Illness was radium poisoning.
    He remembered the
occasions when he was allowed to shoot his father's 36 cap-and-ball revolver. It was kept in a mahogany case
with silver clasps and hinges, all lined with green felt and a place
for the revolver, the conical bullets covered with thick yellow
grease to prevent multiple discharge, the percussion caps, the bullet
molds. The revolver had a double trigger, the lower one cocking the
weapon and the upper one, which had a very light pull, fired the
shot.
    On his twelfth
birthday he hit the target six times, death in his hands, grinning
through the smoke. His boy grin lit up, dazzling, radiant,
portentous as a comet, smelling immortality in powder smoke.

    Kim is with a boy of
about his own age. He can't see the boy clearly but they have known
each other for a long time. They are standing on the railroad bridge
over Dead Boy Creek. The water runs still and deep here and they can
see fish stirring. The boy is teaching Kim to fly. He soars over the
water and lands on a path. Kim stands poised, thinking he can't, and
suddenly he is in the air, sweeping in to land on the path. Now they
crisscross back and forth across the stream, higher now over the
trees, they can see the field leading up to the house on the hill
where Kim lives. There is a balcony that runs across the front of the
house facing down toward the railroad and the river. The balcony is
supported by two marble columns which his father had acquired when
the old courthouse was torn down.
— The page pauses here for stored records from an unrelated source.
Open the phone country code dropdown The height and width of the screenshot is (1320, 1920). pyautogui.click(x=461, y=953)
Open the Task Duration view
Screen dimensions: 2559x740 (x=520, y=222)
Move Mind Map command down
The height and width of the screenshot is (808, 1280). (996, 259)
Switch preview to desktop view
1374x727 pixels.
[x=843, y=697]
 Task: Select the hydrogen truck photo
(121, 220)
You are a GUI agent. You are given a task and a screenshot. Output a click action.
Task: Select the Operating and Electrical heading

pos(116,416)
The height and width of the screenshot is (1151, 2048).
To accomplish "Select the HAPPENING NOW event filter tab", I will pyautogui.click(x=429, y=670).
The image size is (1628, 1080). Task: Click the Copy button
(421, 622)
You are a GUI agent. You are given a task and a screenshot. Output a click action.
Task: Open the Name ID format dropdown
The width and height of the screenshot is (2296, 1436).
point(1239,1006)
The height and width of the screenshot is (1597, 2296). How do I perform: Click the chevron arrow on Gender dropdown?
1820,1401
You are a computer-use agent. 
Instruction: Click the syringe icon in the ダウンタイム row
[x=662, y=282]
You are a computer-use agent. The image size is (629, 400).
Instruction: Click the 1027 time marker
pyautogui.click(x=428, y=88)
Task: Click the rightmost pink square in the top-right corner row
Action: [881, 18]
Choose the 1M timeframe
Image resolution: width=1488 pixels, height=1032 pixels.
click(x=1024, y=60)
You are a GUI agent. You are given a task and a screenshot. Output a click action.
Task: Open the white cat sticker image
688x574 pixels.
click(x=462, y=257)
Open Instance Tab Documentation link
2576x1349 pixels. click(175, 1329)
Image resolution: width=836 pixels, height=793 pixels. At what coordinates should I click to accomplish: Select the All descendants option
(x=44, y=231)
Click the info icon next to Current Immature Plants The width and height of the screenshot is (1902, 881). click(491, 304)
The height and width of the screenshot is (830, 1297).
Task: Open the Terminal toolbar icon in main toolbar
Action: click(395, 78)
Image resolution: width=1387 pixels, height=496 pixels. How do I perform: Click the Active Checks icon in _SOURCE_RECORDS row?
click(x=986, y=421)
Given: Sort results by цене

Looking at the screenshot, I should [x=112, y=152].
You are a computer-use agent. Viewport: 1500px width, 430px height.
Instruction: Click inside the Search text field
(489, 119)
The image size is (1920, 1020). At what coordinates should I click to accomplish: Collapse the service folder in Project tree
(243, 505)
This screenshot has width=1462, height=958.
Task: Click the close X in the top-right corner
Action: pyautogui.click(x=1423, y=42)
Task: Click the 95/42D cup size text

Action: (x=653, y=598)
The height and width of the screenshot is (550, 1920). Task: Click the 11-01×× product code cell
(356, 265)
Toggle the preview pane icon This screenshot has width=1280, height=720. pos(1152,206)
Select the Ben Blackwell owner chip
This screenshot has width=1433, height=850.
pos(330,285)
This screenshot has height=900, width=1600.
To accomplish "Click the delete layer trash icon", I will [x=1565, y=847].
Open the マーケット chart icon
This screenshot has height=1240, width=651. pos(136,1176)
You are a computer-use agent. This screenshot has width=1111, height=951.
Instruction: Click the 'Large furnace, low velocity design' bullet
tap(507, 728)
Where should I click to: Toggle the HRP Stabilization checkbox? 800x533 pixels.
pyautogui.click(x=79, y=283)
Against the darkening sky it looks
like a painting. The House on the Hill... He is in the house
now, in the hallway that leads to the studio, telling his father how
he has learned to fly...
    "We have no
such powers, my son," his father says sadly.
    They are on the
balcony. A smoky red sunset over the river. Now an engine comes
in sight, two black men are stoking the fire and pounding each other
on the back...Kim can make out the name Mary Celeste... Slowly
like a parade of floats another ship moves by... The
Copenhagen... Kim smiles and waves...
    His father watches
with the sad eyes of a guardian whose role it is to nurture and
protect a being greater than himself. He knows that the boy must go
and that he cannot follow. The track is overgrown with weeds now.

    Kim puts out two
trays of sulfur candles ready to light, closes the french doors
leading onto the balcony, and caulks them as best he can with paper.
My father's bedroom. Enter. The room is empty except for the bed, a
chair, a dresser, a pair of workpants stained with paint hanging on a
wooden peg. Smell of nothing and nobody there. I remember, I
remember, into his own bedroom the little window where the sun
came peeping in at morn. He sets out the tray.